El verdadero contemplativo tiene también relativa facilidad para cumplir el


mandamiento del amor al prójimo. Considera a todas las personas como
hermanos y hermanas en Jesucristo. Para vivir ese amor al prójimo no tiene
necesidad de muchos contactos y encuentros. Su relación informal y ocasional
se caracteriza siempre por la sencillez y espontaneidad de actitudes. El
contemplativo no tiene enemigos. A todos los tiene por amigos. Cuando reza por
los hombres, no se fija en ninguna persona en particular. Su pensamiento se
ocupa únicamente de Dios. No tiene espacio para otros recuerdos. Pero cuando
reza con otras personas, su devoción y su fervor contagian a las personas del
grupo.

El contemplativo no omite ninguna de sus obligaciones sociales. Cuando es


necesario abandona momentáneamente su contemplación para dedicarse en
cuerpo y alma al servicio del prójimo. Tampoco se muestra indiferente con los
demás. Espontáneamente experimenta emociones afectivas hacia determinadas
personas, sobre todo con relación a las personas que le son más intimas.

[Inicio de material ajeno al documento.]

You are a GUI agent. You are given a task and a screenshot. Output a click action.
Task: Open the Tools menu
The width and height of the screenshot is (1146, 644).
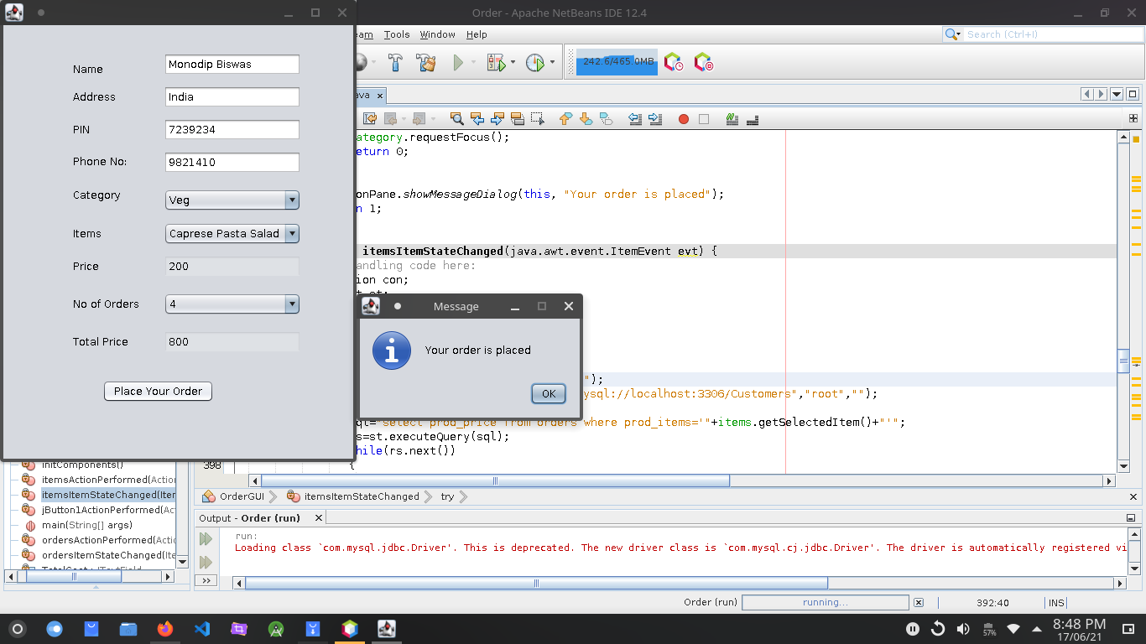click(x=396, y=34)
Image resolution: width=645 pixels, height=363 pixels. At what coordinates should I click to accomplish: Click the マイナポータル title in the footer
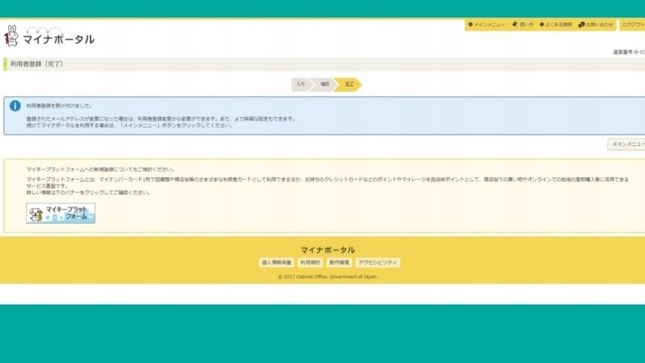(x=328, y=250)
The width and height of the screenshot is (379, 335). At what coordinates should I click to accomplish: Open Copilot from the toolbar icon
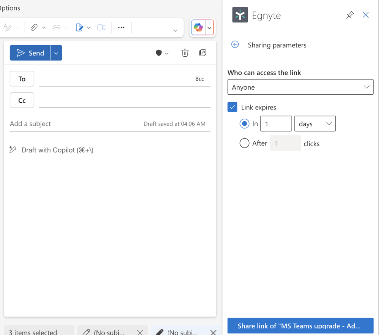(198, 27)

Ni siquiera Cristo quiso huir de ese fenómeno humano de la afectividad, sino


que mantenía una relación afectiva especial con los discípulos Pedro, Juan y
María Magdalena.

De un modo parecido, el contemplativo puede alimentar un afecto humano


especial por algunos amigos. Si esta relación es auténtica, no perjudica en
absoluto al amor que debemos sentir por todos los hombres y que el
contemplativo tiene muy presente cuando intercede por ellos delante de Dios.

Su actitud contemplativa es semejante a la de Cristo cuando sufría y oraba a su


Padre por la salvación de la gran familia de Dios. Quien quiere seguir a Cristo
debe, primero, incorporarse a esa gran familia: la humanidad. Debe ser
consciente de que él mismo es un querido hijo de Dios entre otros muchos,
igualmente queridos por el Padre del cielo.

La oración contemplativa es el resultado de un aprendizaje. Se trata de una


gracia especial, ligada al prolongado y perseverante esfuerzo que ha de
hacerse en los ejercicios de oración. Pero no todos la descubren. Dios concede
esta gracia únicamente a aquellos que ya dieron prueba de fidelidad a las
inspiraciones de la gracia.

Todo el que quiera aprender a contemplar debe, por tanto, entregarse a ese
ejercicio con gran generosidad y fidelidad, sin descanso. No siempre es fácil
habituarse a ese esfuerzo constante. Pero la verdad es que únicamente
aquellos que se dedican animosamente a esa tarea podrán llegar a buenos
resultados. El precio a pagar para conquistar ese tesoro inestimable de la vida
espiritual es éste. Cuesta, pero vale la pena disponer de nuestras energías para
adquirir ese tesoro.

Amar no es doloroso. Pero amar contemplativamente no es siempre fácil. Exige


un esfuerzo constante, un esfuerzo que podemos realizar con más o menos
dolor, ya que exige una total renuncia a cosas humanamente muy gratas.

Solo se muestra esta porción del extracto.